Causes: Diabetes; body under a lot stress (due to illness, medica­tions, steroids etc.)
Prevention: Discuss diabetes management with MD. Maintain prescribed volume and rate of PEG feedings.

Fluid or Electrolyte Imbalances

Symptoms: Rapid weight loss or weight gain; thirst, weakness; edema, shortness of breath; shakiness; fine tremors; muscle cramping; numbness; tingling of hands or around mouth; palpitations; fatigue; taste changes; skin changes; loss of coordination

Causes: Increased losses from vomiting, diarrhea, fistulae/ostomy output, urine output. Decreased urine output.
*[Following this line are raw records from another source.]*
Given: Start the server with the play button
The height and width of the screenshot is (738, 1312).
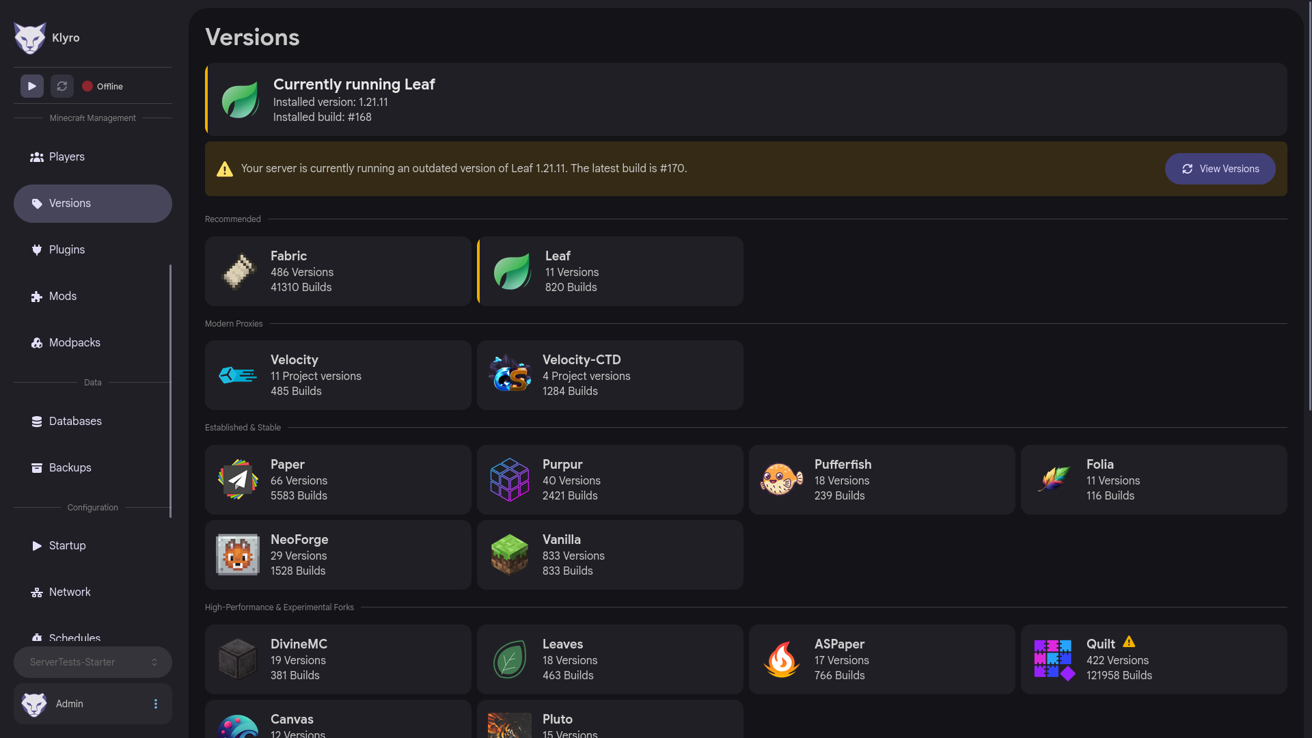Looking at the screenshot, I should (31, 86).
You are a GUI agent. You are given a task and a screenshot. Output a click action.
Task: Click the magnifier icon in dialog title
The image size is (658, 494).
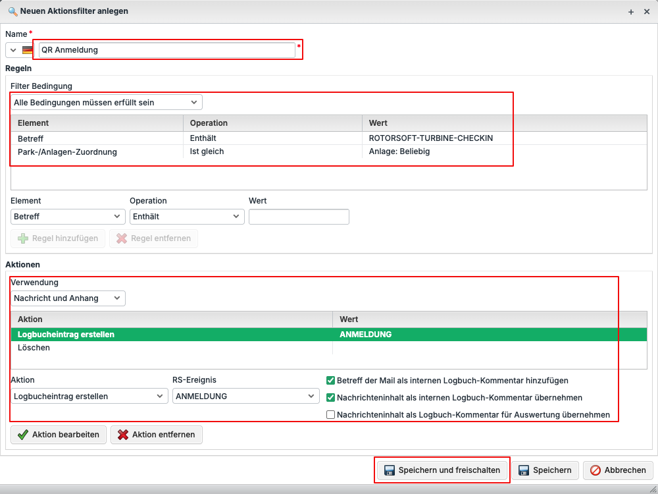click(x=12, y=11)
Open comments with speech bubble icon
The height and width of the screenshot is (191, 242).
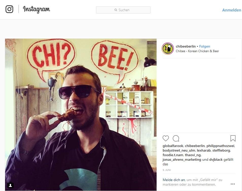pos(176,138)
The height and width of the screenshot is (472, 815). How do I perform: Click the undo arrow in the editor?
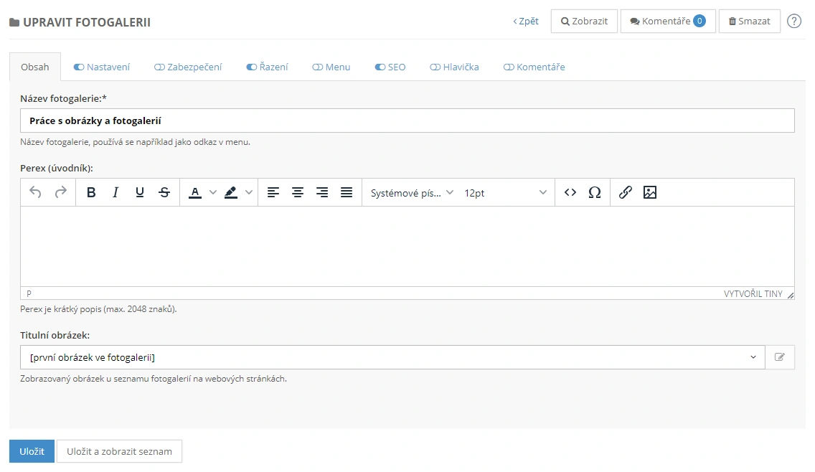pyautogui.click(x=36, y=192)
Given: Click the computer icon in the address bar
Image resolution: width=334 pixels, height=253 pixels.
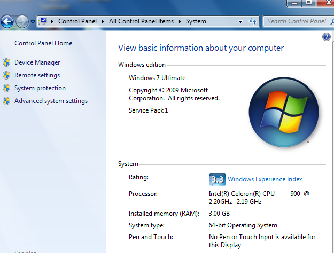Looking at the screenshot, I should coord(43,21).
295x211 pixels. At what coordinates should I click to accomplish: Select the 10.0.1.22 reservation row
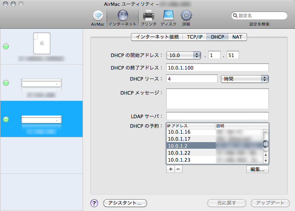(190, 153)
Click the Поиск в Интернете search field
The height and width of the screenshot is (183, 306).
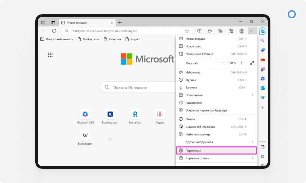tap(139, 87)
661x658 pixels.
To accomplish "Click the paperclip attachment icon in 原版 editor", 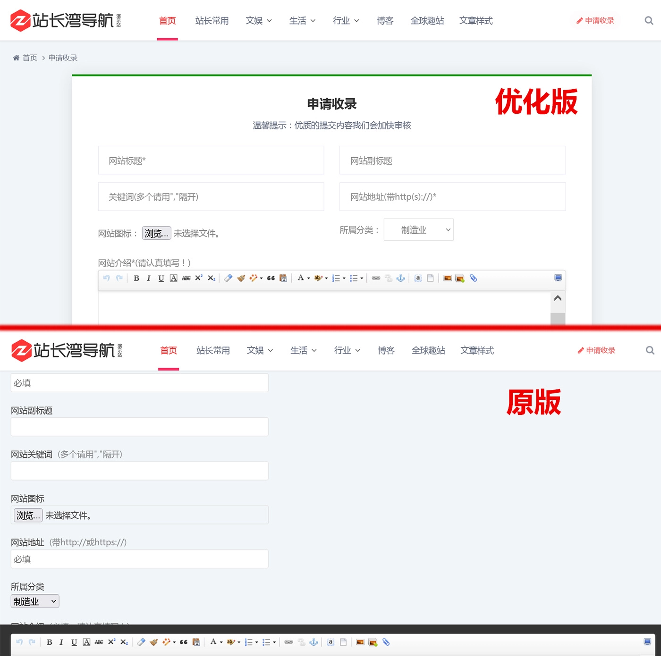I will [386, 642].
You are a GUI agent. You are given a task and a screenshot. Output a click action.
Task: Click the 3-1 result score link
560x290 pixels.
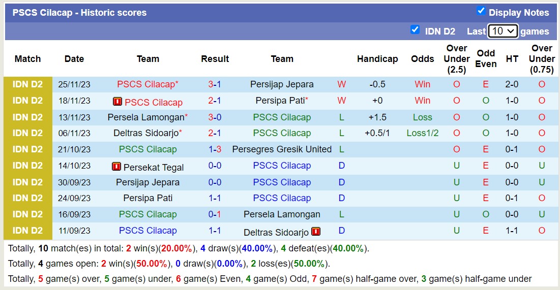click(x=215, y=84)
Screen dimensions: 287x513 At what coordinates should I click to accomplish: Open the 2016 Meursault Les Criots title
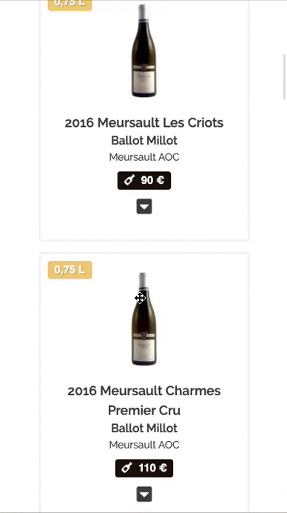pos(144,123)
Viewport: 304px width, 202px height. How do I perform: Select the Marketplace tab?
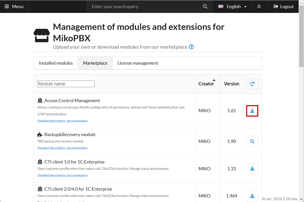pos(95,63)
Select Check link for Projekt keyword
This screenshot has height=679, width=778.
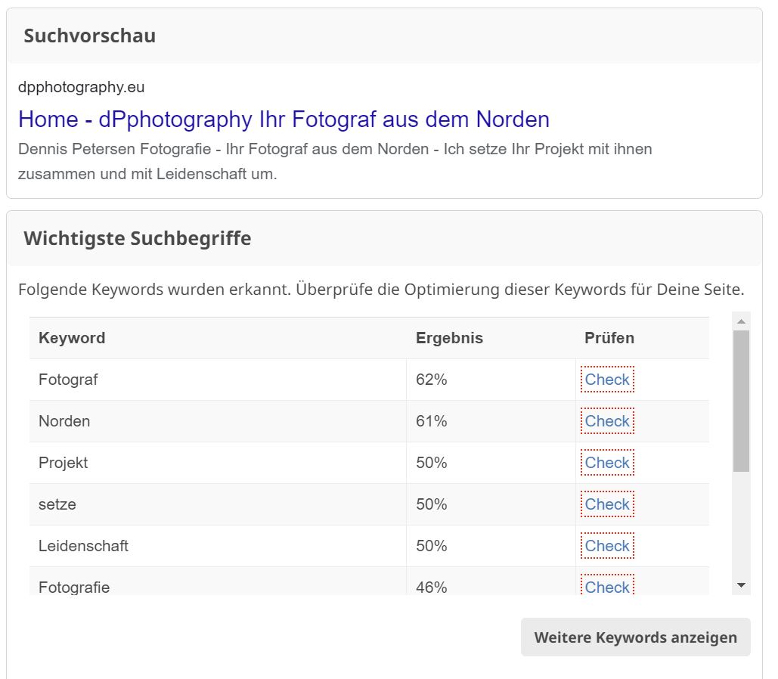pos(607,463)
Action: If you suspect a fluid overloaded or are extremely short of breath, stop PEG feedings and notify your MD immediately. Call MD regarding signs and symptoms and describe any change in weight, fluid intake or urine/stool output. MD may recommend taking more or less fluid via feeding tube.

Prevention: Take complete volume of PEG formula and fluids as ordered by MD. Discuss with MD indications for taking more or less fluid. Keep daily log of fluid intake, weight and urine/stool output — noting any significant fluctuations.

Hypoglycemia

Symptoms: Shaking, nausea, pale facial color, heart palpitations, sweating, anxiety, dizziness, blurred vision, weakness, fatigue, head­ache, blood sugar below 50-60 mg/dl.

Action: Instill 2-4 ounces of orange juice, regular soda pop, or sugar water (1 tablespoon sugar to 4 ounces water) through feeding tube. (If you are unable to swallow, and if not contraindicated, place hard candy or cake decorating gel under tongue, or let 1-2 teaspoons of sugar dissolve in mouth.) Then call MD immediately for specific instructions.

Causes: Diabetes, Stopping a feeding suddenly for patients on insulin.
Prevention: Discuss diabetes management with MD. Maintain prescribed volume and rate of PEG feedings.